I have a project on benchmarking String Matching Algorithms and I would like to know if there is a standard for every algorithm so that I would be able to get fair results with my experimentation. I am planning to use java's system.nanotime in getting the running time of every algorithm. Any comment or reactions regarding my problem is very much appreciated. Thanks!
-
What do you mean by: "standard for every algorithm"? Isn't this what you are supposed to design if your project requires you to create a benchmark? Am I missing something?dirkgently– dirkgently2009-11-30 18:21:26 +00:00Commented Nov 30, 2009 at 18:21
-
Does that mean I am allowed to create my own version of the algorithms? or should I need to follow a pseudo code from a standard governing body like NSIT?Shamko– Shamko2009-11-30 18:31:50 +00:00Commented Nov 30, 2009 at 18:31
-
A benchmark is a usually set of inputs that you run your implementation against to measure values for a set of (mostly orthogonal) parameters. Often enough, you run the benchmark against a standard implementation to see how well yours is/are doing.dirkgently– dirkgently2009-11-30 18:47:24 +00:00Commented Nov 30, 2009 at 18:47
3 Answers
I am not entirely sure what you're asking. However, I am guessing you are asking how to get the most realistic results. You need to run your algorithm hundreds, or even thousands of iterations to get an average. It is also very important to turn off any caching that your language may do, and don't reuse objects, unless it is part of your algorithm.
Comments
I am not entirely sure what you're asking. However, another interpretation of what you are asking can be answered by trying to work out how a given algorithm performs as you increase the size of the problem. Using raw time to compare algorithms at a given string size does not necessarily allow for accurate comparison. Instead, you could try each algorithm with different string sizes and see how the algorithm behaves as string size varies.

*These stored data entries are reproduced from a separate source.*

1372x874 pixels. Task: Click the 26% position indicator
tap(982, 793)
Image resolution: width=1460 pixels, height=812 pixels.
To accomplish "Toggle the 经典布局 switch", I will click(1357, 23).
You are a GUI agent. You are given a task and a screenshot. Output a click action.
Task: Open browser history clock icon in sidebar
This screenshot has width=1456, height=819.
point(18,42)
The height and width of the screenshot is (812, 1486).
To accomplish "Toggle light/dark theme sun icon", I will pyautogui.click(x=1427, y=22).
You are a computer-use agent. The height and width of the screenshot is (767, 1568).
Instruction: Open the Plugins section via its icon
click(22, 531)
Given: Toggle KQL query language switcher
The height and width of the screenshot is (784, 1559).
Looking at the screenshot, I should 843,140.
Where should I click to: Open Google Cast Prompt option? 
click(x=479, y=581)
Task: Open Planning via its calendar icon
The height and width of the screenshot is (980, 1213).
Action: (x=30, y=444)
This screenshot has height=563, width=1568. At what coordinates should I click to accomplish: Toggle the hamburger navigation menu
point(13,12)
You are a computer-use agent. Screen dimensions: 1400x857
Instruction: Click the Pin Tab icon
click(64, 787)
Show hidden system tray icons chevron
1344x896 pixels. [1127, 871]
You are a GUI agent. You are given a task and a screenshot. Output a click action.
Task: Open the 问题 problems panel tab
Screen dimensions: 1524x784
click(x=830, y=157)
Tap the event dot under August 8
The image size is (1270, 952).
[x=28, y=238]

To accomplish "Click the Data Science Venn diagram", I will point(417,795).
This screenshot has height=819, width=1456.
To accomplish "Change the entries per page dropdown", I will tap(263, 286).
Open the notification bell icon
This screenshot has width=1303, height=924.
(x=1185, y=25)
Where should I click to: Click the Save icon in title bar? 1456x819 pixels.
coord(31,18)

And Mark's advice is good too. So you are running repeated trials for many different string lengths to get a picture of how one algorithm works, then repeating that for the next algorithm.
Comments
Again, it's not clear what you're asking, but here's another thought in addition to what Tony and Mark said:
Be very careful about testing only "real" input or only "random" input. Some algorithms are tuned to do well on typical input (searching for a word in English text), while others are tuned for working well on pathologically hard cases. You'll need a huge mix of possible inputs of all different types and sizes to do a truly good benchmark.